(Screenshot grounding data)

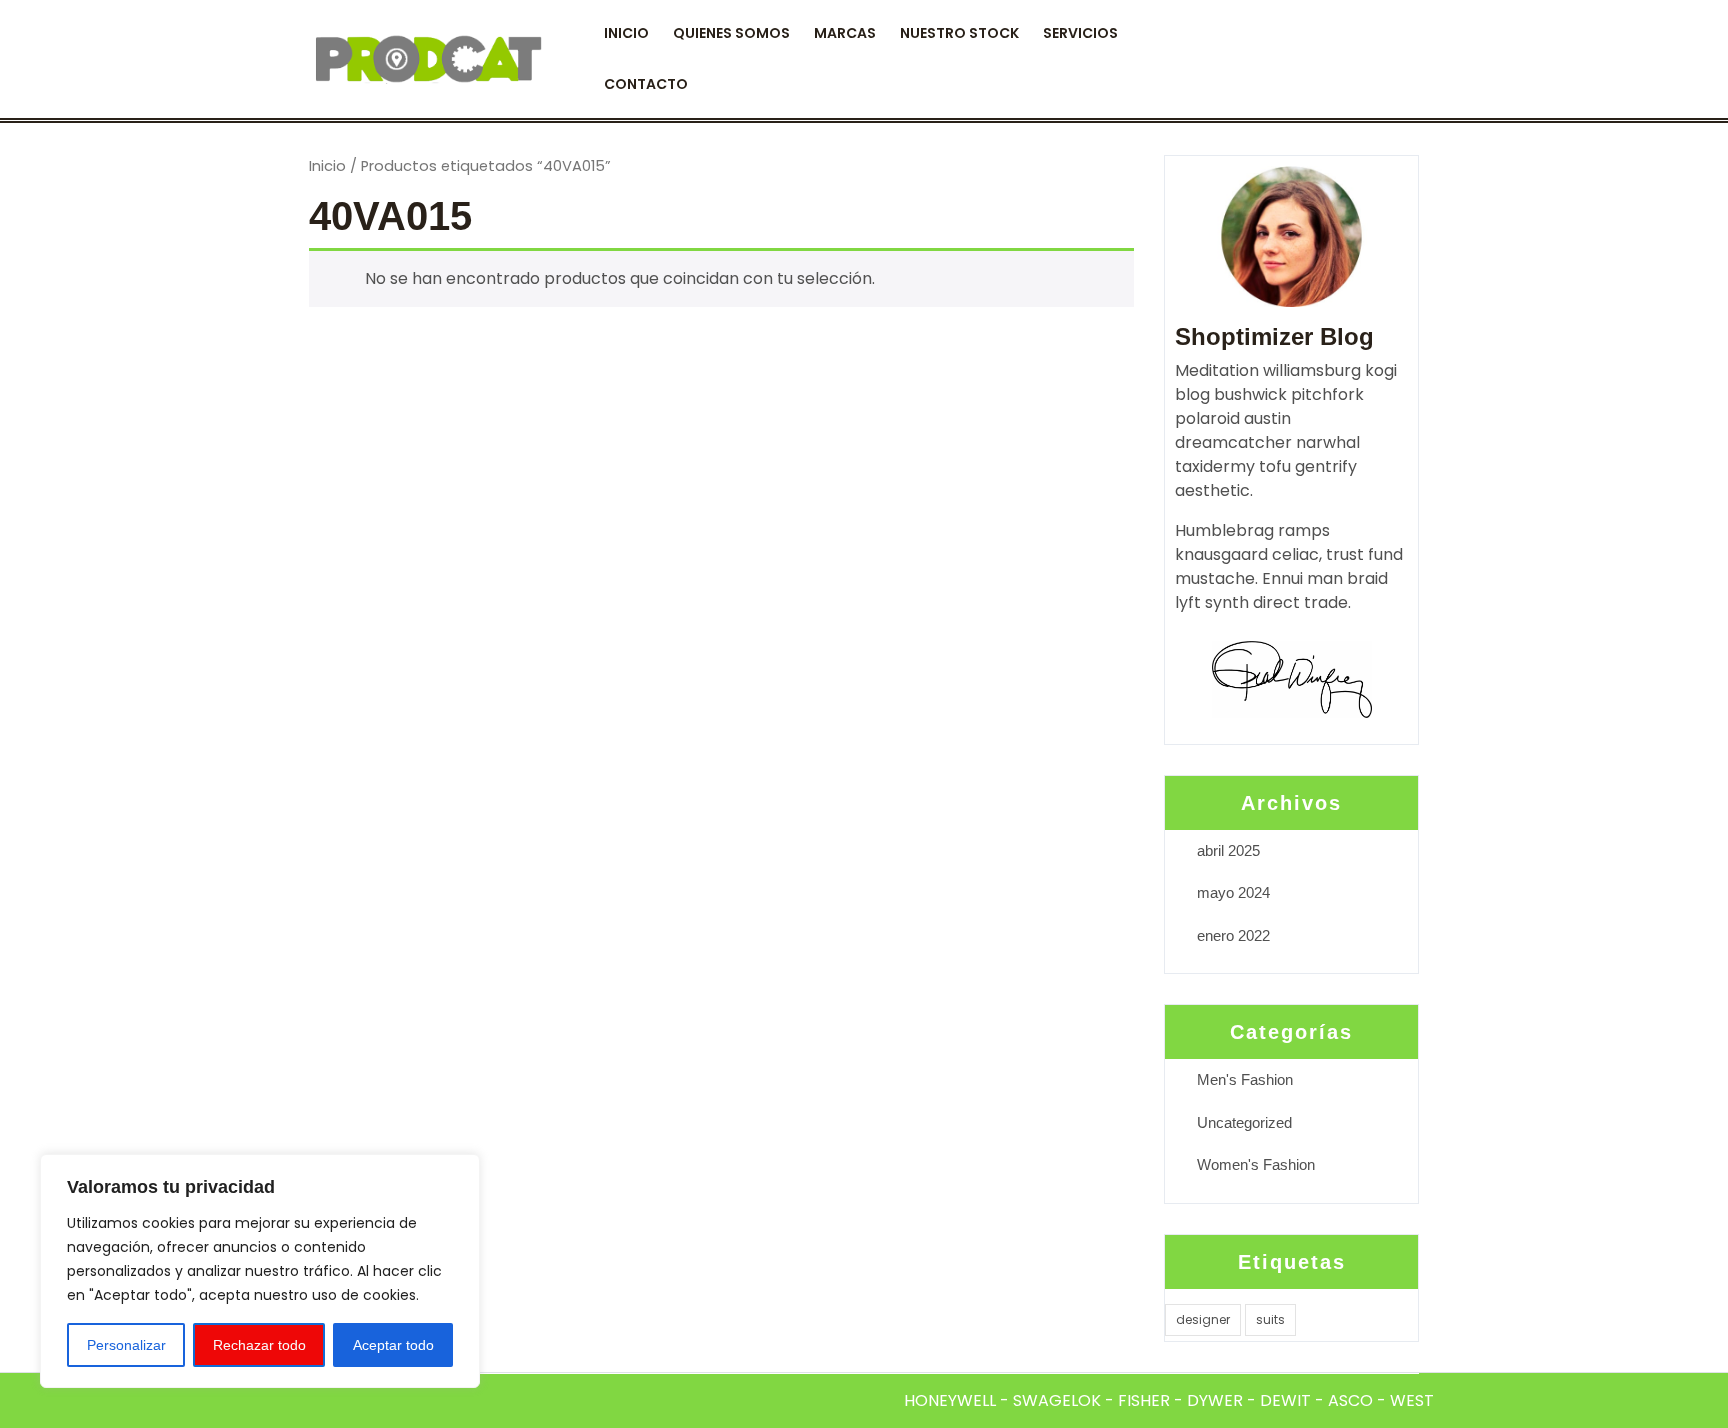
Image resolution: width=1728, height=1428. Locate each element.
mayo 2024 (1233, 892)
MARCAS (845, 33)
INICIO (626, 33)
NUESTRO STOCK (959, 33)
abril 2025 (1228, 850)
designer (1203, 1319)
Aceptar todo (393, 1345)
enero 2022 (1233, 935)
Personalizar (126, 1345)
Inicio (327, 166)
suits (1270, 1319)
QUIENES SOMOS (731, 33)
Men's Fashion (1245, 1079)
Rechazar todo (259, 1345)
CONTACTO (646, 84)
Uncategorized (1244, 1122)
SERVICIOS (1080, 33)
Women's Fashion (1256, 1164)
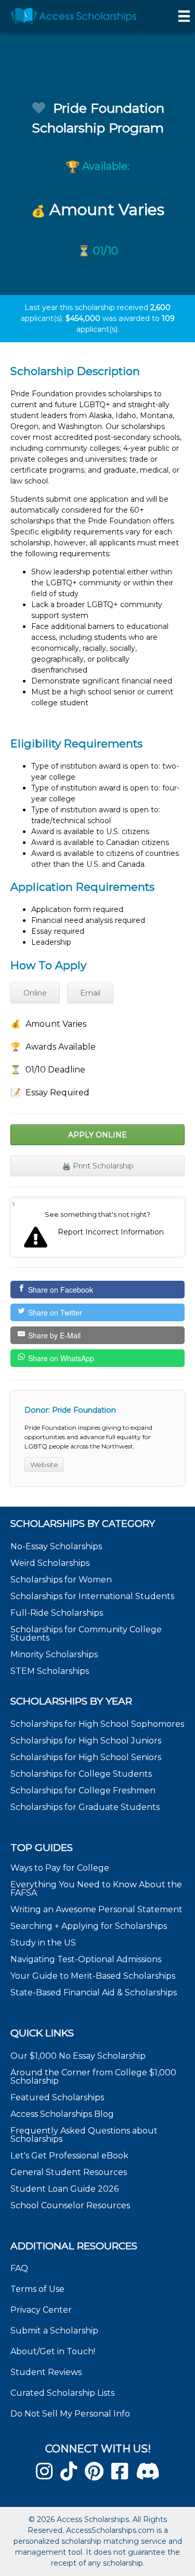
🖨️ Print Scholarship (98, 1166)
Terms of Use (37, 2289)
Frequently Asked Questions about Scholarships (84, 2135)
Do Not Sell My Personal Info (70, 2414)
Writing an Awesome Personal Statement (96, 1909)
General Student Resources (68, 2172)
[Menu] (184, 16)
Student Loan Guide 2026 (64, 2189)
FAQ (19, 2268)
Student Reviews (46, 2372)
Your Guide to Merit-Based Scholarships (93, 1976)
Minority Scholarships (54, 1654)
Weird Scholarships (49, 1563)
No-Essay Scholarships (56, 1546)
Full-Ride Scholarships (56, 1613)
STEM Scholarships (49, 1671)
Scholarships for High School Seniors (85, 1757)
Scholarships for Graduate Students (85, 1807)
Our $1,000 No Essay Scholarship (78, 2056)
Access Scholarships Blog (62, 2114)
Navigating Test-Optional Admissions (85, 1959)
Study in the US (43, 1943)
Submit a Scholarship (54, 2331)
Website (44, 1464)
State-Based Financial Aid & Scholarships (93, 1992)
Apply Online (97, 1134)
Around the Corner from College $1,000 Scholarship (93, 2077)
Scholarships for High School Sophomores (97, 1724)
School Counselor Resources (70, 2205)
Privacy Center (41, 2310)
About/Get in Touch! (52, 2351)
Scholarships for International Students (92, 1596)
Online (35, 993)
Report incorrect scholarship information (13, 1204)
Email (90, 993)
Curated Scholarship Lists (62, 2393)
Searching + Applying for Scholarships (88, 1926)
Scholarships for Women (61, 1580)
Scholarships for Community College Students (86, 1634)
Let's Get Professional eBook (69, 2156)
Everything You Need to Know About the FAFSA (96, 1889)
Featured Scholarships (58, 2097)
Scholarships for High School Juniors (85, 1741)
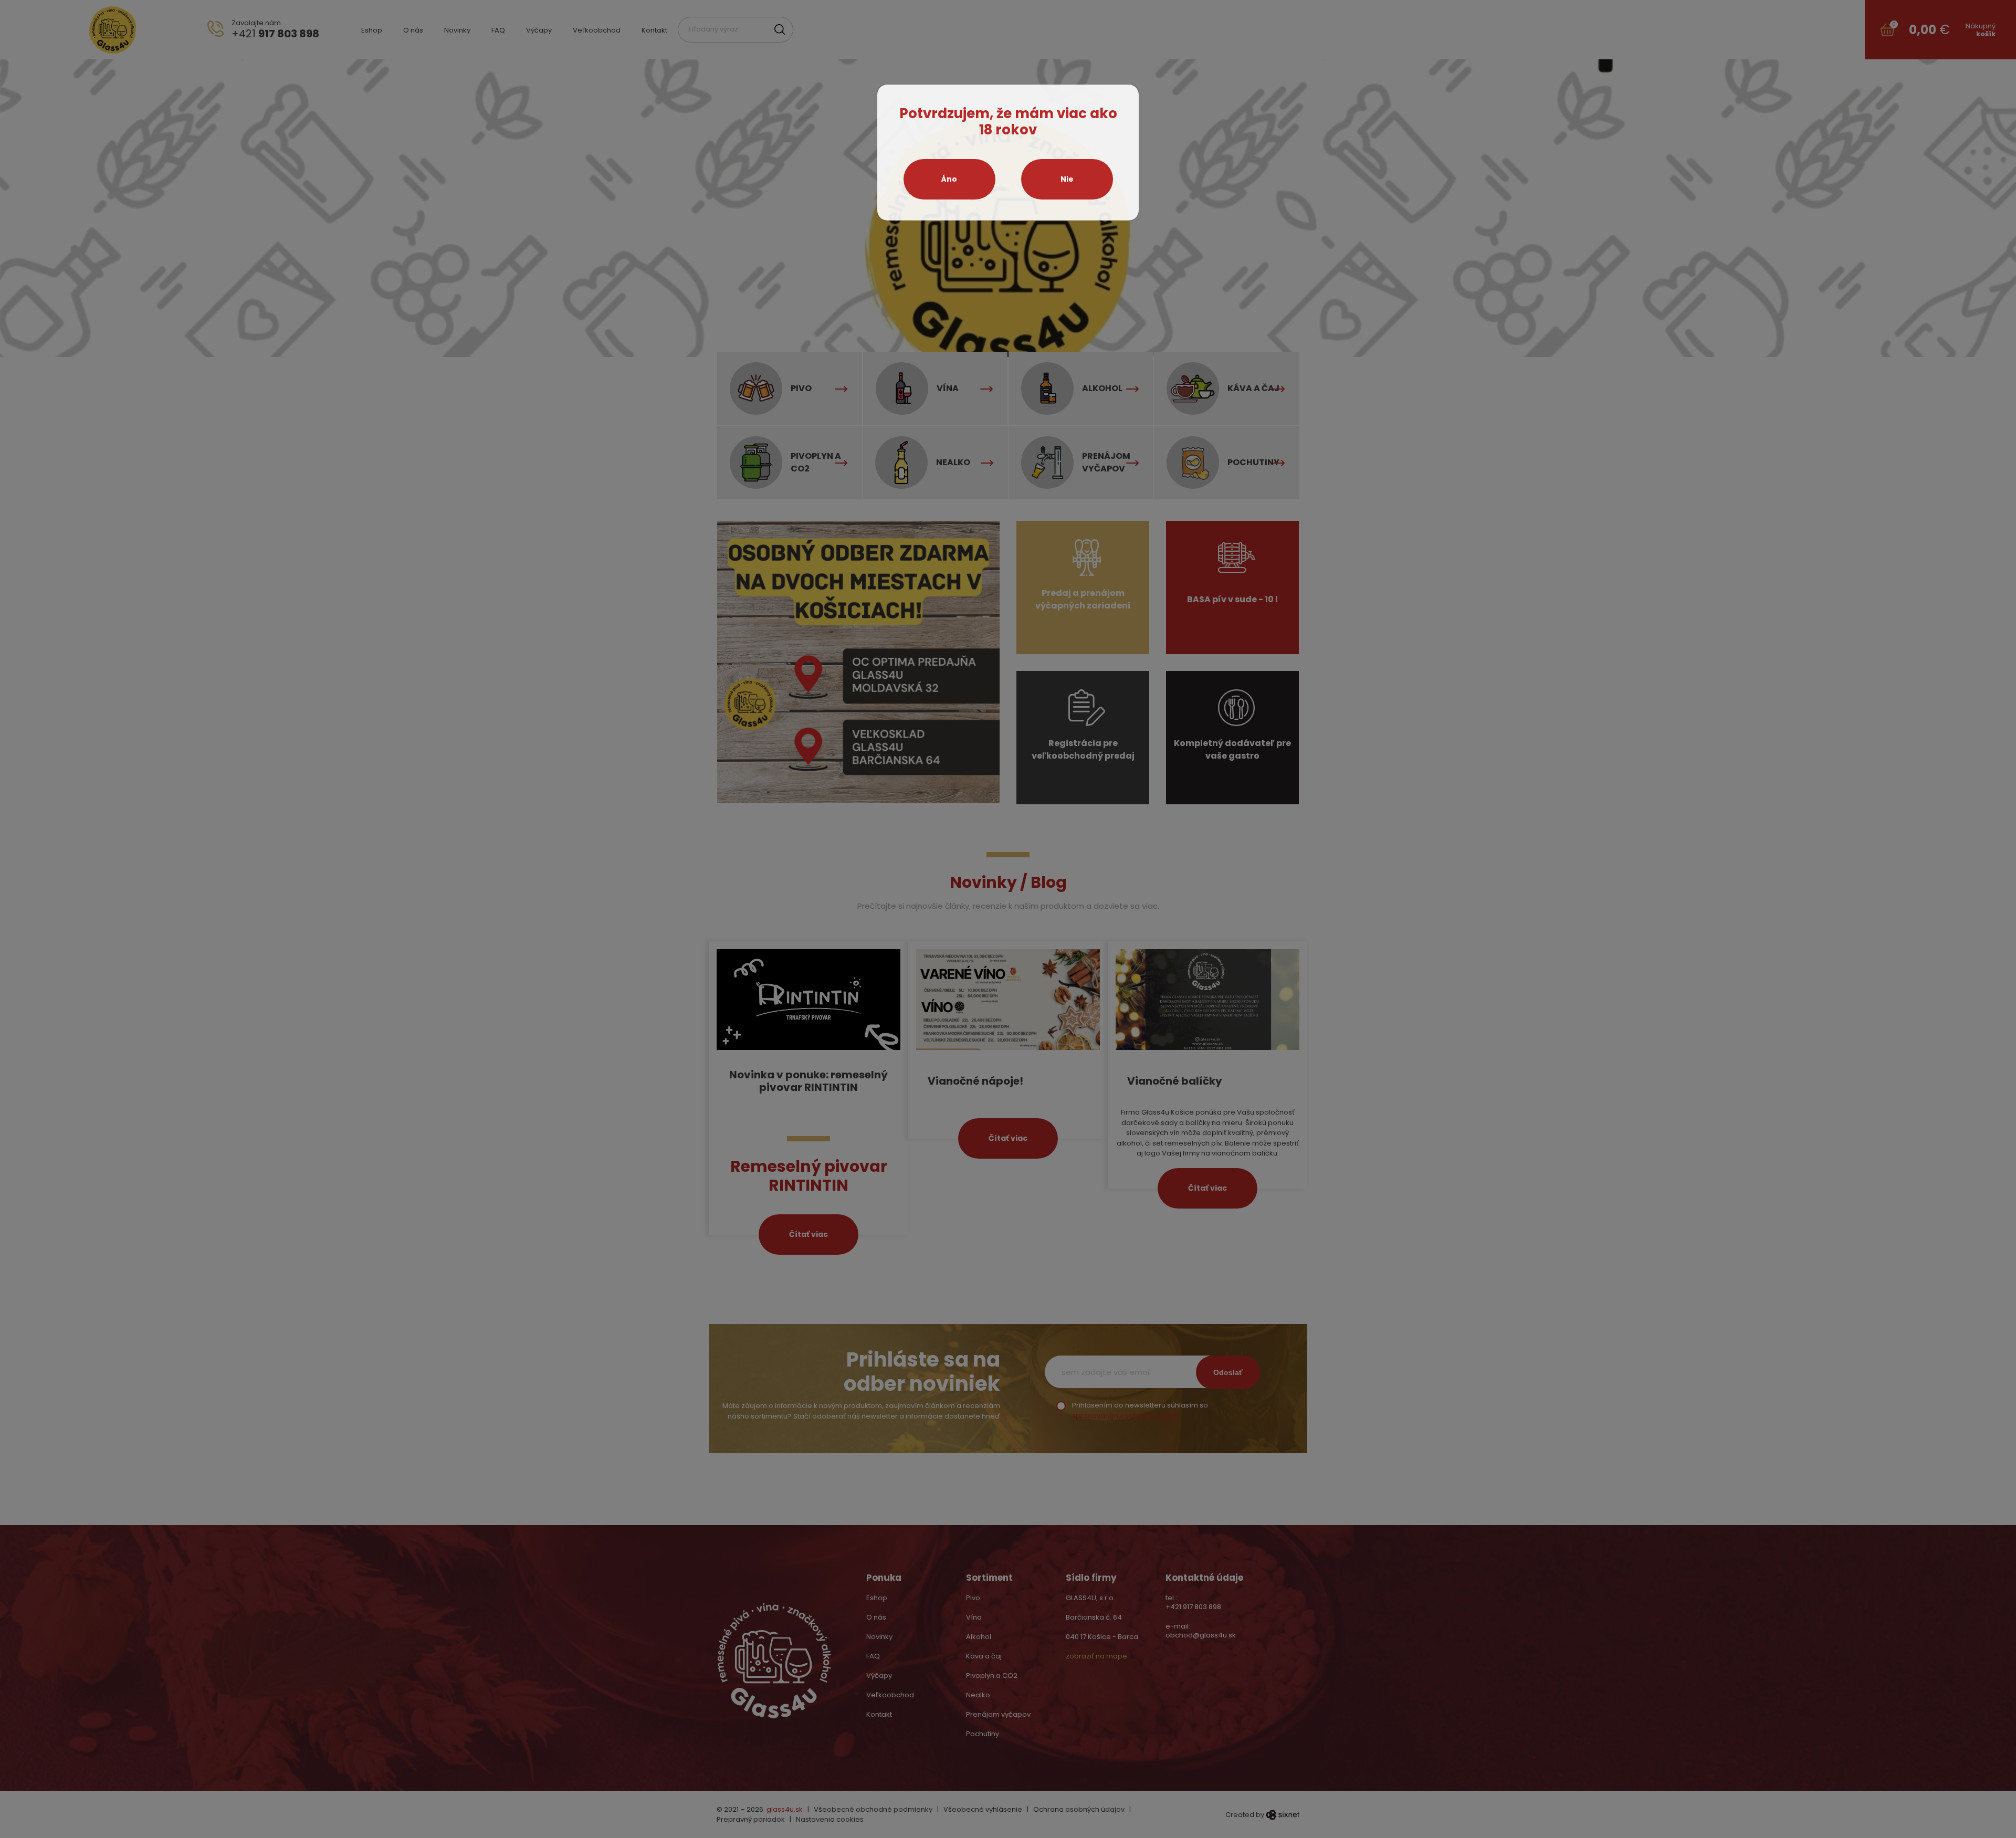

→ What is needed
Please transcribe every entry exactly as written, leaving the pictures out.

→ Answer
Image resolution: width=1728, height=1428. Locate each element.
mayo 2024 (1233, 892)
MARCAS (845, 33)
INICIO (626, 33)
NUESTRO STOCK (959, 33)
abril 2025 (1228, 850)
designer (1203, 1319)
Aceptar todo (393, 1345)
enero 2022 (1233, 935)
Personalizar (126, 1345)
Inicio (327, 166)
suits (1270, 1319)
QUIENES SOMOS (731, 33)
Men's Fashion (1245, 1079)
Rechazar todo (259, 1345)
CONTACTO (646, 84)
Uncategorized (1244, 1122)
SERVICIOS (1080, 33)
Women's Fashion (1256, 1164)
🖨️ Print Scholarship (98, 1166)
Terms of Use (37, 2289)
Frequently Asked Questions about Scholarships (84, 2135)
Do Not Sell My Personal Info (70, 2414)
Writing an Awesome Personal Statement (96, 1909)
General Student Resources (68, 2172)
[Menu] (184, 16)
Student Loan Guide 2026 (64, 2189)
FAQ (19, 2268)
Student Reviews (46, 2372)
Your Guide to Merit-Based Scholarships (93, 1976)
Minority Scholarships (54, 1654)
Weird Scholarships (49, 1563)
No-Essay Scholarships (56, 1546)
Full-Ride Scholarships (56, 1613)
STEM Scholarships (49, 1671)
Scholarships for High School Seniors (85, 1757)
Scholarships for Graduate Students (85, 1807)
Our $1,000 No Essay Scholarship (78, 2056)
Access Scholarships Blog (62, 2114)
Navigating Test-Optional Admissions (85, 1959)
Study in the US (43, 1943)
Submit a Scholarship (54, 2331)
Website (44, 1464)
State-Based Financial Aid & Scholarships (93, 1992)
Apply Online (97, 1134)
Around the Corner from College $1,000 Scholarship (93, 2077)
Scholarships for High School Sophomores (97, 1724)
School Counselor Resources (70, 2205)
Privacy Center (41, 2310)
About/Get in Touch! (52, 2351)
Scholarships for International Students (92, 1596)
Online (35, 993)
Report incorrect scholarship information (13, 1204)
Email (90, 993)
Curated Scholarship Lists (62, 2393)
Searching + Applying for Scholarships (88, 1926)
Scholarships for Women (61, 1580)
Scholarships for Community College Students (86, 1634)
Let's Get Professional eBook (69, 2156)
Everything You Need to Know About the FAFSA (96, 1889)
Featured Scholarships (58, 2097)
Scholarships for High School Juniors (85, 1741)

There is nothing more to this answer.